(Stored records)
━━━━

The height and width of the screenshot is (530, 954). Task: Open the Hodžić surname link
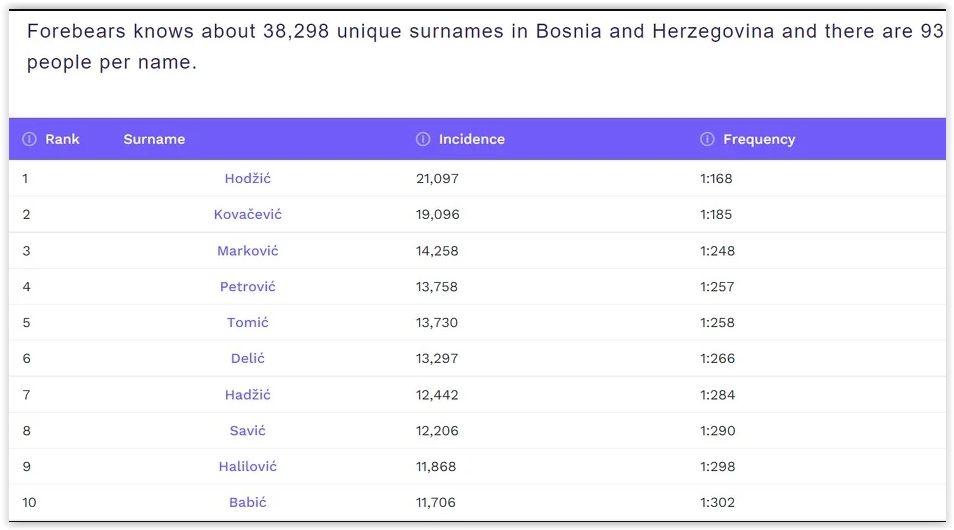tap(248, 178)
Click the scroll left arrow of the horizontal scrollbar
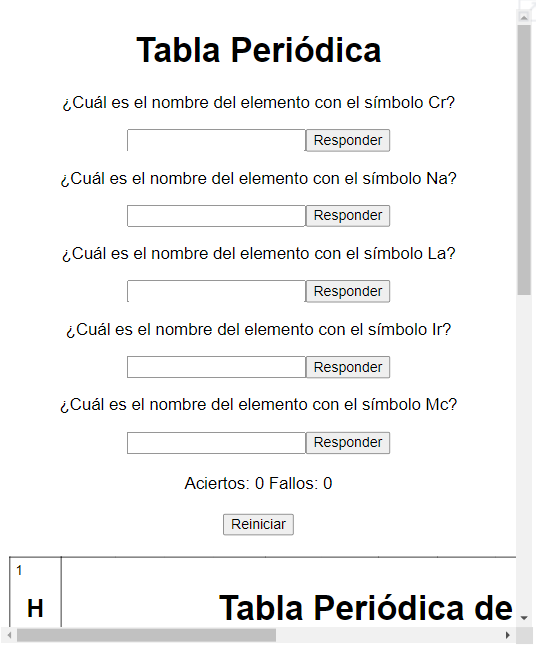Image resolution: width=536 pixels, height=645 pixels. [9, 635]
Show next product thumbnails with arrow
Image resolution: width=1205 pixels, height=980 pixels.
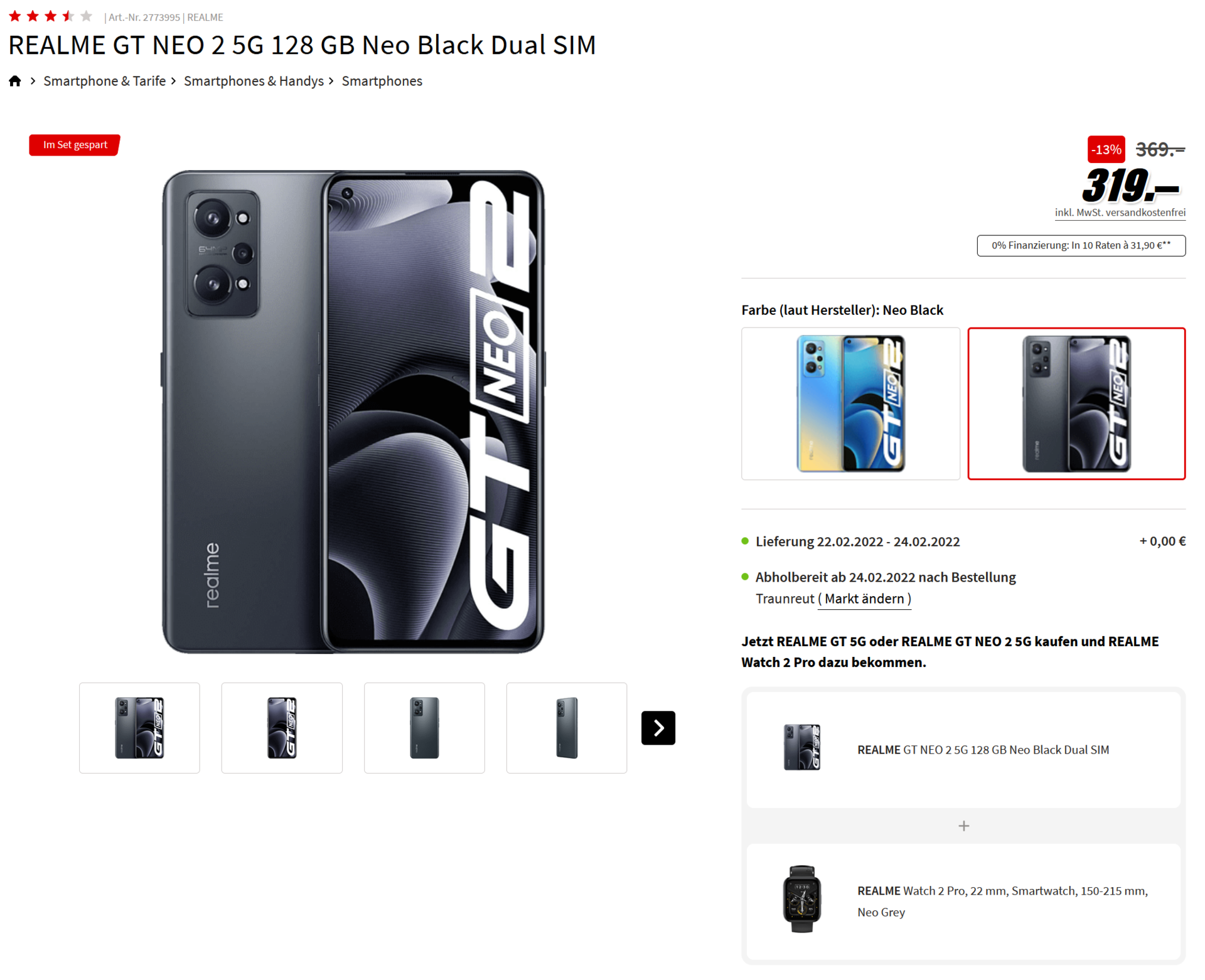coord(658,728)
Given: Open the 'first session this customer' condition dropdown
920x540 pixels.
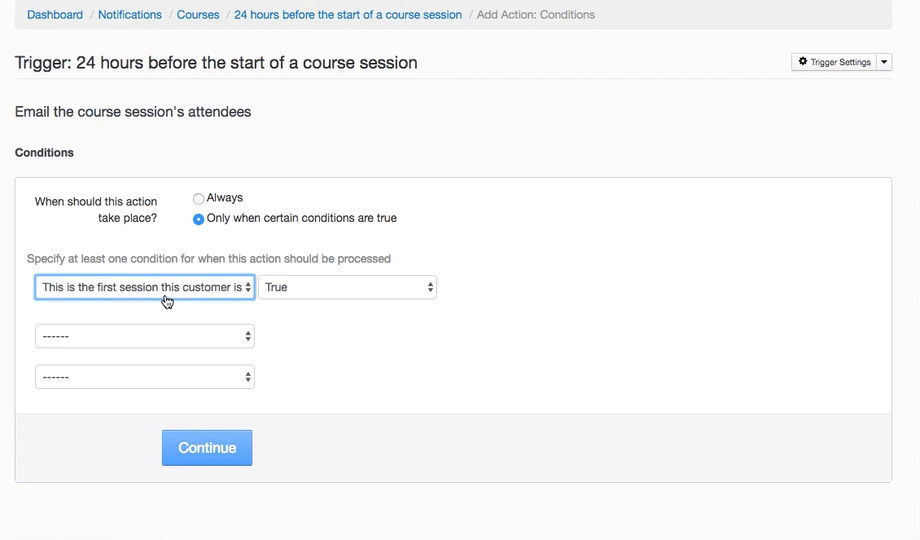Looking at the screenshot, I should 140,287.
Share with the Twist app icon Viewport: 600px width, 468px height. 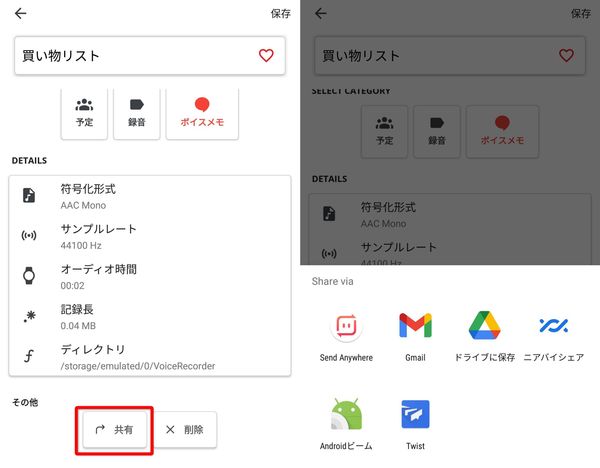tap(415, 414)
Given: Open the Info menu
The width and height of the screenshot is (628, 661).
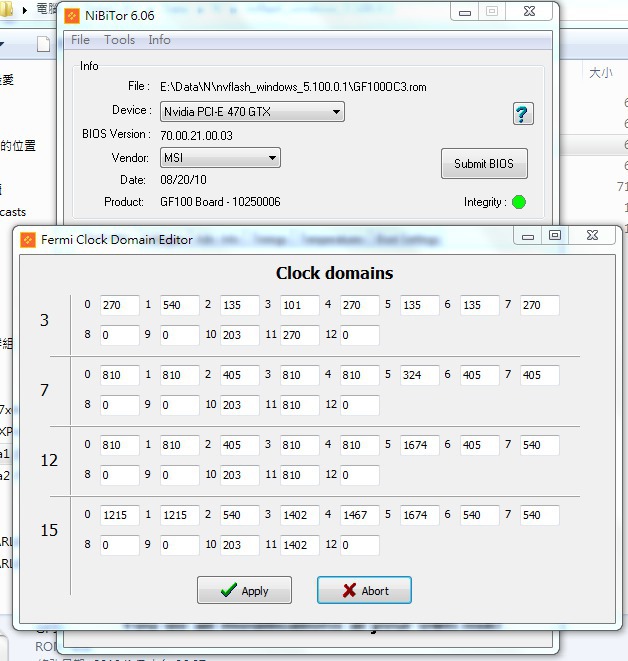Looking at the screenshot, I should point(159,40).
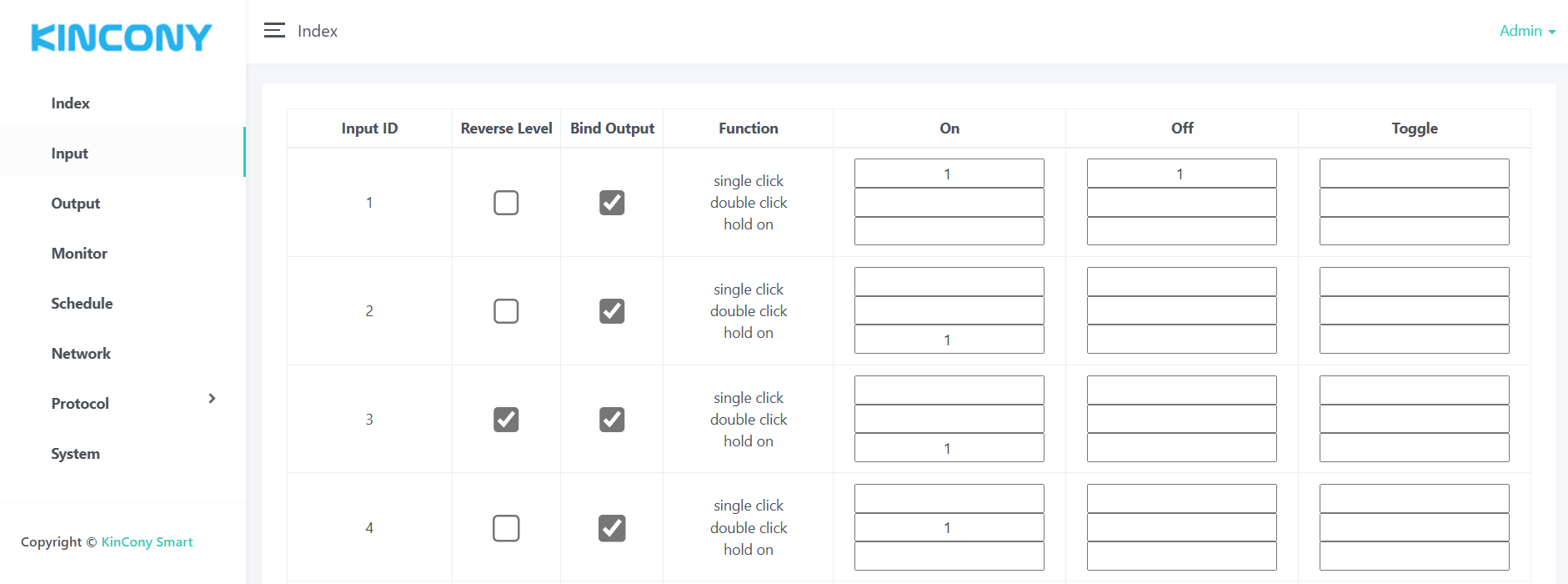Select Monitor in the sidebar
Screen dimensions: 1568x584
click(x=79, y=254)
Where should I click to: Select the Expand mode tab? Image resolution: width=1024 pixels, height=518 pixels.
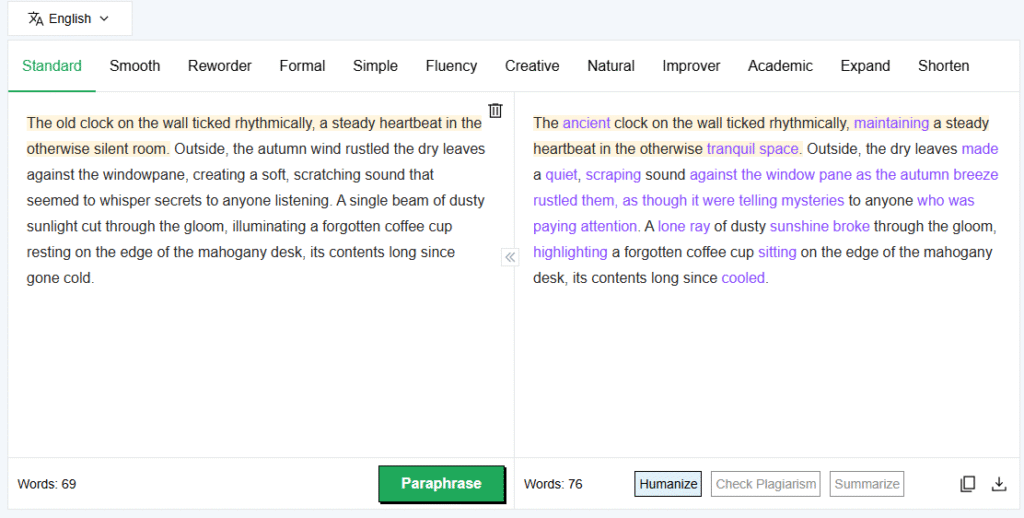tap(865, 66)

━━━━

§ Task directions
What you write must match, line for line, the lines from the one with "Given: Open the Info menu" through the last line of the data above, minus the pictures.

§ Result for this task
Given: Open the Info menu
The width and height of the screenshot is (628, 661).
Looking at the screenshot, I should point(159,40).
Select Monitor in the sidebar
Screen dimensions: 1568x584
click(x=79, y=254)
Where should I click to: Select the Expand mode tab? Image resolution: width=1024 pixels, height=518 pixels.
tap(865, 66)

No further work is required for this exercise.